Brief 1 ::
Copy out, without any change, the portion of the entries that opens with the line containing "The width and height of the screenshot is (952, 1270)." and runs through the final line of the entries, including both of those lines.

Page extract ::
>> Begin

B. The Government's reply
B. The Government's reply
- Description of the Ontario Works Program
- 242 In its reply, the Government explains that the Ontario Works Program, which was announced in June 1996, aims to encourage self-reliance through employment by allowing welfare recipients to develop their skills and work experience through involvement in community participation activities. The Government hopes in this way to help welfare recipients to find the shortest route towards paid employment. The Program gives participants the chance to contribute to their community while themselves benefiting from it in terms of self-esteem and independence, thus breaking the cycle of dependency on government (social) assistance.
- 243 The Ontario Works Act, 1997, came into force on 1 May 1998 and marks the first major reform of the Ontario social welfare system for 30 years. Social assistance, which will now be paid at municipal level, comprises two main elements, namely, basic financial assistance to those most in need, and employment assistance, comprising a job placement service and training opportunities. The Government considers that this programme will help welfare recipients to find their way back into the world of work in their respective communities, and the community assistance component is a crucial means of achieving this. A community participation placement is any unpaid community service activity sponsored by a non-profit or volunteer community agency under the Ontario Works Program.
- 244 The Government also states that programme participants must be registered as welfare recipients under the terms of the General Welfare Assistance Act for the entire period of their community placement
- Presentation of Bill 22 -- an Act to prevent unionization with respect to community participation
- 245 The Government recalls that Bill 22 came into force on 18 December 1998. Its purpose was to amend the Ontario Works Act, 1997, by expressly stating that the Labour Relations Act, 1995 (LRA), is not applicable to participation in a community participation programme and that persons enrolled in such a programme cannot join a trade union, bargain collectively on wages and conditions, or strike.

>> End

Brief 2 ::
Answer these questions from the Government's reply:
(a) In what month and year was the Ontario Works Program announced?
(b) On what date did the Ontario Works Act, 1997, come into force?
(c) On what date did Bill 22 come into force?

Interface element entries:
>> Begin

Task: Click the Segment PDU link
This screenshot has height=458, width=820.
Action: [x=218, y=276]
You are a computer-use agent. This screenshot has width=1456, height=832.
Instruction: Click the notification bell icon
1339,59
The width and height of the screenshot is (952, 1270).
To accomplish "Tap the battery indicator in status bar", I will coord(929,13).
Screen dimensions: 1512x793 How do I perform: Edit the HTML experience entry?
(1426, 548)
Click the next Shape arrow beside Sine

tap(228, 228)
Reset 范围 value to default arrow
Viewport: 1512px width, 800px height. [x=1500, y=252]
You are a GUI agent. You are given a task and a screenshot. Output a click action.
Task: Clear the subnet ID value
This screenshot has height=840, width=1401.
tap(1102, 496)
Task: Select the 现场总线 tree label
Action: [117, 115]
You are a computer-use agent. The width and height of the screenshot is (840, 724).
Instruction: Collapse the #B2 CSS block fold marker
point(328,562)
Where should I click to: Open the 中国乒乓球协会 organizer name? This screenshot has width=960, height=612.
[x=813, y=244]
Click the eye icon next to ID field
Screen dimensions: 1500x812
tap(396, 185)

>> End

Final result 1 ::
The width and height of the screenshot is (952, 1270).
To accomplish "Tap the battery indicator in status bar", I will coord(929,13).
Screen dimensions: 1512x793 How do I perform: Edit the HTML experience entry?
(1426, 548)
Click the next Shape arrow beside Sine

tap(228, 228)
Reset 范围 value to default arrow
Viewport: 1512px width, 800px height. [x=1500, y=252]
You are a GUI agent. You are given a task and a screenshot. Output a click action.
Task: Clear the subnet ID value
This screenshot has height=840, width=1401.
tap(1102, 496)
Task: Select the 现场总线 tree label
Action: [117, 115]
You are a computer-use agent. The width and height of the screenshot is (840, 724).
Instruction: Collapse the #B2 CSS block fold marker
point(328,562)
Where should I click to: Open the 中国乒乓球协会 organizer name? This screenshot has width=960, height=612.
[x=813, y=244]
Click the eye icon next to ID field
Screen dimensions: 1500x812
tap(396, 185)

Final result 2 ::
(a) June 1996
(b) 1 May 1998
(c) 18 December 1998